I SIGNORI DELLA GUERRA SONO ALLA FOLLIA: LA FRANCIA DEVE ACCETTARE DI PERDERE I SUOI FIGLI!
Anche la Francia vuole introdurre il servizio militare volontario. Il Capo di Stato Maggiore della Difesa, il generale Fabien Mandon, ha dichiarato che la “Francia deve accettare di perdere i suoi figli” per rispondere alle pressioni militari che incombono sul continente europeo. Parole forti che hanno trovato eco nel presidente francese Emmanuel Macron.
Il piano di pace statunitense per porre fine alla guerra in Ucraina sembra spaventare Macron e il disimpegno di Washington nel proteggere l’Europa da un’escalation del conflitto.
Il piano di cui si discute in Francia vedrebbe il ripristino della leva obbligatoria. L’idea era nata già il 13 luglio, davanti a una platea di ufficiali militari. Di fronte a un’Europa “in pericolo” a causa della “minaccia persistente” della Russia, “abbiamo bisogno di una nazione capace di resistere, di mobilitarsi”, affermò all’epoca il presidente francese, promettendo “decisioni in questa direzione in autunno”.
E l’autunno è arrivato. Così, in linea con i lavori in corso in Germania per il ripristino del servizio militare su base volontaria (ricordiamo che la Germania ha sempre dichiarato, perdendole, tutte le guerre del ‘900…) e, insieme ai Paesi baltici e scandinavi che hanno mantenuto o ripristinato il servizio militare obbligatorio negli ultimi anni, la Francia non si tira indietro: “Molti Paesi vicini in Europa stanno reintroducendo il servizio militare nazionale”, ha osservato sabato il Capo di Stato Maggiore della Difesa, Generale Fabien Mandon , su France 5, aggiungendo che questo è uno degli “elementi che devono essere rispettati nel nostro Paese”.
Secondo le stime che ci si appresta a conoscere nei prossimi giorni e divulgate dal quotidiano francese, sembra che il piano parigino preveda il reclutare di un comparto di giovani tra i 10 e i 50 mila all’anno.
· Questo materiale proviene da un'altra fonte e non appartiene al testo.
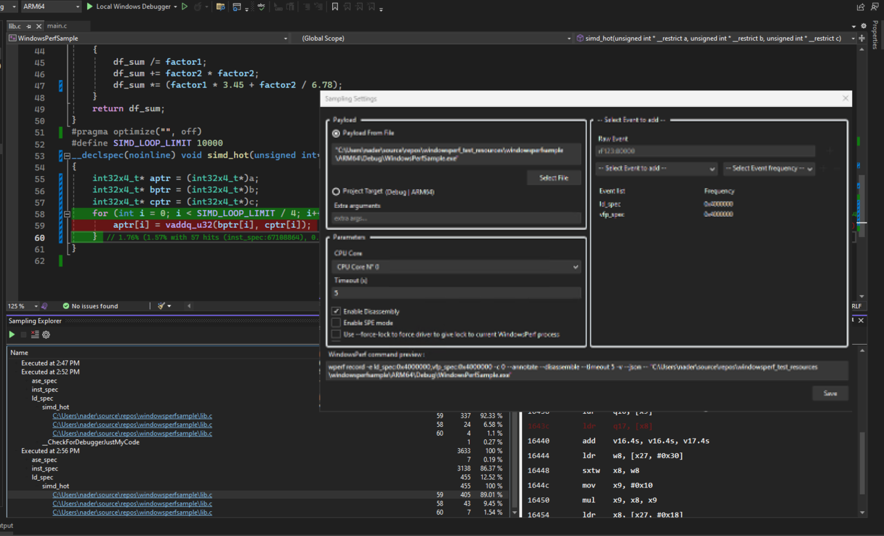Enable SPE mode checkbox
884x536 pixels.
[x=336, y=323]
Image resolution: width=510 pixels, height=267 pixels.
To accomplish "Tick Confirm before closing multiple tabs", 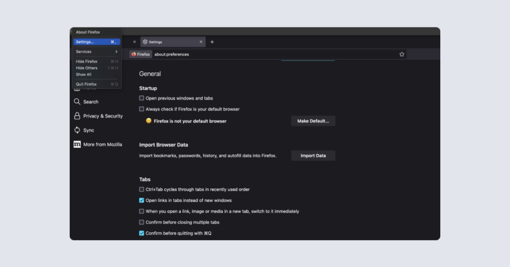I will click(141, 223).
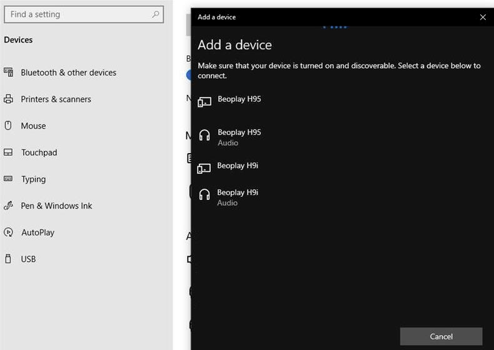This screenshot has height=350, width=494.
Task: Go to Typing settings
Action: (x=33, y=179)
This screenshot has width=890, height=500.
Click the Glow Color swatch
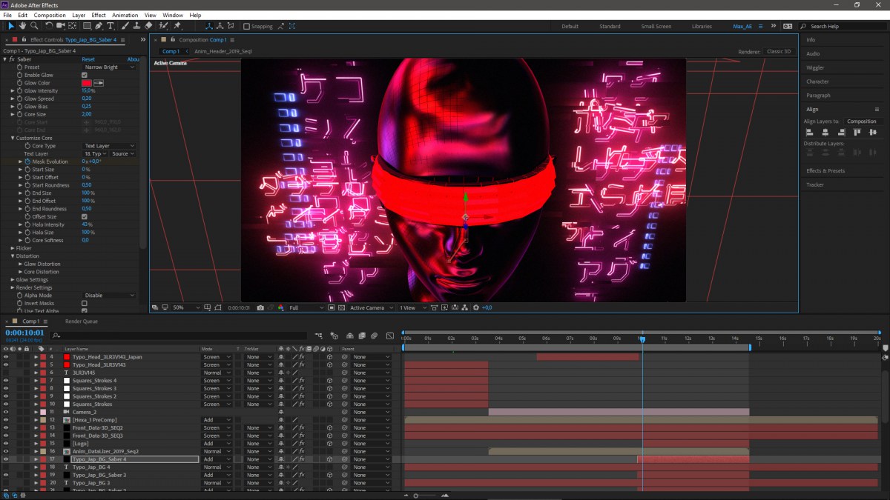click(x=87, y=82)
La leva militare, inizialmente su base volontaria, durerebbe dieci mesi e sarebbe retribuita con diverse centinaia di euro. Attualmente, l’esercito francese conta 200.000 effettivi in servizio attivo e 47.000 riservisti, e si prevede che aumenteranno rispettivamente a 210.000 e 80.000 entro il 2030.
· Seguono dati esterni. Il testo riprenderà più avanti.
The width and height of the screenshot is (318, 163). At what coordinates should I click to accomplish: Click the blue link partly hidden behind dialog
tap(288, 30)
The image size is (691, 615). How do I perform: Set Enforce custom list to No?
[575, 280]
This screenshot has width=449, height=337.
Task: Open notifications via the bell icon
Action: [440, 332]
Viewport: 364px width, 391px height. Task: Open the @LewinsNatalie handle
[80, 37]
Jordan Bardella, presidente del Rassemblement national (Rn), ha dichiarato di essere “favorevole” al ripristino del servizio militare, “a partire da un servizio aperto ai volontari”. Patrick Kanner, presidente del gruppo socialista al Senato, dice: “Resto cauto sul tema e credo in un esercito professionale oggi. Dopodiché, se i giovani vogliono arruolarsi per la nazione, naturalmente, sono favorevole“, ha dichiarato domenica a France 3.
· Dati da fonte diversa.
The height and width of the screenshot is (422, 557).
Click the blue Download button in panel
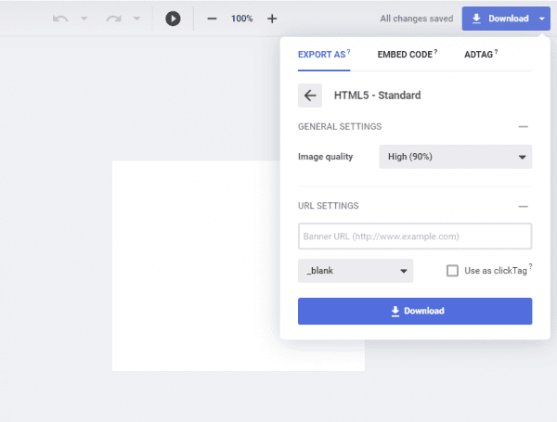(415, 311)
Per la società civile francese ci sono invece altre priorità: commentando la notizia, hanno ricordato che Emmanuel Macron non ha mai prestato servizio militare, ma non bisogna abbassare la guardia nella guerra al narcotraffico. Un raduno a Marsiglia, nel weekend, ha reso omaggio a Mehdi Kecassi, un giovane 20enne assassinato da bande criminali della città. Suo fratello maggiore, Brahim, era stato altrettanto assassinato nel 2020.